El 29 de junio de 1973 falleció Germán Valdés, Tin Tan, a los 57 años víctima de cáncer de páncreas agravado por cirrosis hepática. Su muerte cerró una etapa dorada del cine mexicano, pero su influencia artística persiste en comedias, doblajes y canciones que aún se citan.

El testamento dejó sus bienes a su esposa Rosalba y a los hijos Rosalia y Carlos, entonces menores.
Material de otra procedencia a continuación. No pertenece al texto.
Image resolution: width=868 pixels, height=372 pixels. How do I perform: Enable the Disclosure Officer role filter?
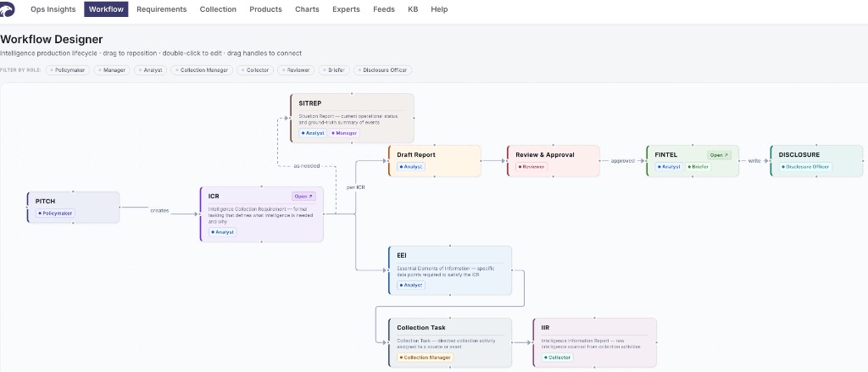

Versiones periodísticas han señalado que una televisora retuvo parte de sus activos, lo que explica la ausencia de una fortuna cuantiosa. Sin embargo, el documento legal protege los derechos de la familia directa.
Herencia y rumor mediático
La falta de un patrimonio visible no ha erosionado su estatus cultural. Tin Tan aportó un estilo único que combinó música, comedia y doblaje en clásicos como Los Aristogatos. Esa huella, más que cualquier cifra económica, explica por qué nuevas generaciones de comediantes siguen estudiando sus recursos escénicos.
Cincuenta y tres años después, el recuerdo de Tin Tan se sostiene por su capacidad para renovar el humor popular mexicano, no por disputas patrimoniales. Su legado reside en la memoria colectiva y en la influencia que ejerce sobre artistas actuales, más allá de cualquier especulación sobre bienes.